# [WHAT THE TASK ASKS]
Across the listing below, how many lines include the word "agent"? The answer is that number, with nothing added.

# [DATA SUPPLIED]
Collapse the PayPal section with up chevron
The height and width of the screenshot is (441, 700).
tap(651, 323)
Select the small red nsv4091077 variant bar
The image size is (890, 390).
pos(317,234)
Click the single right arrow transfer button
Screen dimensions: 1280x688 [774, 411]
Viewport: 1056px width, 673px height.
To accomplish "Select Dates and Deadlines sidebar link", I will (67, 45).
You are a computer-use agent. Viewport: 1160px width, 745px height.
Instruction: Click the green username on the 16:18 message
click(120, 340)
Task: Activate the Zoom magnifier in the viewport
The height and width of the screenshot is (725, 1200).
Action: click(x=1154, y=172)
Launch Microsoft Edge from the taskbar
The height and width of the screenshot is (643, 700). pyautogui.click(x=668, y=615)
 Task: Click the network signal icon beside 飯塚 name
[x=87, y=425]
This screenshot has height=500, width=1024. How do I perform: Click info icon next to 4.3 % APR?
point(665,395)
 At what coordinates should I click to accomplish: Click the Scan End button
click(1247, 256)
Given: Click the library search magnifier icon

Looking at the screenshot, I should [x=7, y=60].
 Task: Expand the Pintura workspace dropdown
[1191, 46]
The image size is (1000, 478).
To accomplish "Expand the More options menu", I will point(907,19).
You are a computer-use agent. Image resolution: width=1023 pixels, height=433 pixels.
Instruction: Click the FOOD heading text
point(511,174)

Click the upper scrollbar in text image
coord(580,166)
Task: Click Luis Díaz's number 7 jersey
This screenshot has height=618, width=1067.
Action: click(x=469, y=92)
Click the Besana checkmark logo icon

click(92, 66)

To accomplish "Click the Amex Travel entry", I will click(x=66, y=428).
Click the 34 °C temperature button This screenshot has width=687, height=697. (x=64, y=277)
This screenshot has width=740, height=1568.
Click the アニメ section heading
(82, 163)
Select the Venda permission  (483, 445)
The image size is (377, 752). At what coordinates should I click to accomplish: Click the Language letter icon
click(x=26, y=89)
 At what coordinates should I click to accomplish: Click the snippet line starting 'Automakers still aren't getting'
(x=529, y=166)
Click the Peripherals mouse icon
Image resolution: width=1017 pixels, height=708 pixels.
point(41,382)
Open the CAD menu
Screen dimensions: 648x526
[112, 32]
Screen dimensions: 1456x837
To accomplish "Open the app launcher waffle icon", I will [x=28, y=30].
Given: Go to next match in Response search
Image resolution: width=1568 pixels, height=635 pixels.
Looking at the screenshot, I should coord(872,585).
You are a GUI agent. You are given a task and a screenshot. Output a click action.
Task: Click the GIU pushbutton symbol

# [COMPLETED EXERCISE]
3